A loucura me deixa indiferente quando não se introduz na beleza das tentativas que faço de chegar ao alto do monte da alegria.
Não sei de mim o que seria, se não houvesse a dúvida constante de ser louco, diferente ou distante, quando da Arte se trata.
Sou a favor da estética profunda e missionária, não faço pactos com áreas duvidosas dentro do que faço. Procuro dar os meus passos entre caminhos decentes, e me deixa indiferente sair vitorioso sem merecer a vitória, não quero recompensas nem glória, que não sejam merecidas. Se sou bobo, que o seja, se estou errado que seja também, prefiro não ser ninguém, e só ser o que mereço, minha consciência não tem preço, não venderei minha Alma pela quantia que for.
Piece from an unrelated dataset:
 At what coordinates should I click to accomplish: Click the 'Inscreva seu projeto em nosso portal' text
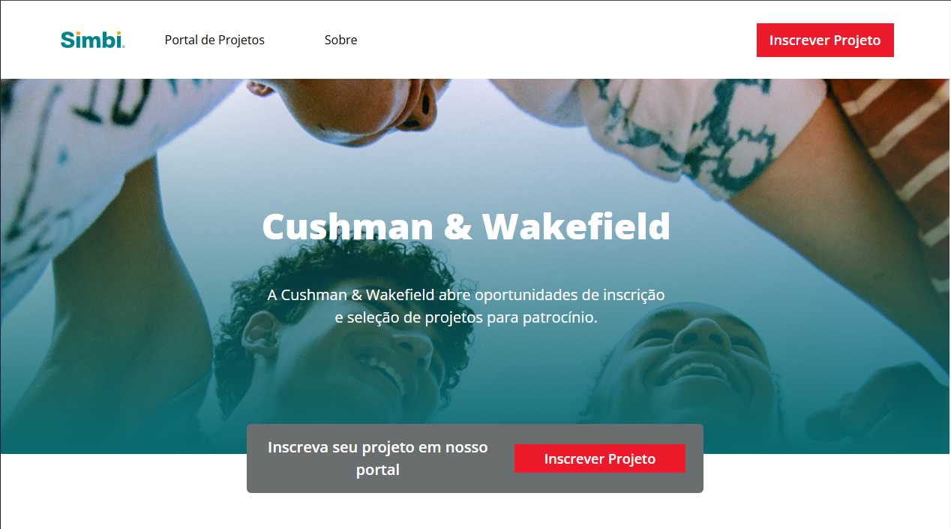(378, 458)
Eu vivo entregue ao amor, que é um Ser poderoso, fruto das contrapartidas que nos oferece a vida nos tempos que correm hoje, vivo de cabeça erguida, com os olhos bem abertos, com os sentidos despertos e atento ao que se passa, entendo a dor, e as ameaças a que estamos sujeitos. Serei o rei dos defeitos, mas assumo as minhas culpas sem atribuir aos outros os erros por mim cometidos.
Não importa o que sou, só importa o que faço. Estarão sempre abertos os meus braços aos que desejem um amigo. Sejam Mestres alquimistas, sejam pastores do monte, estarei no meu lugar quando seja necessário.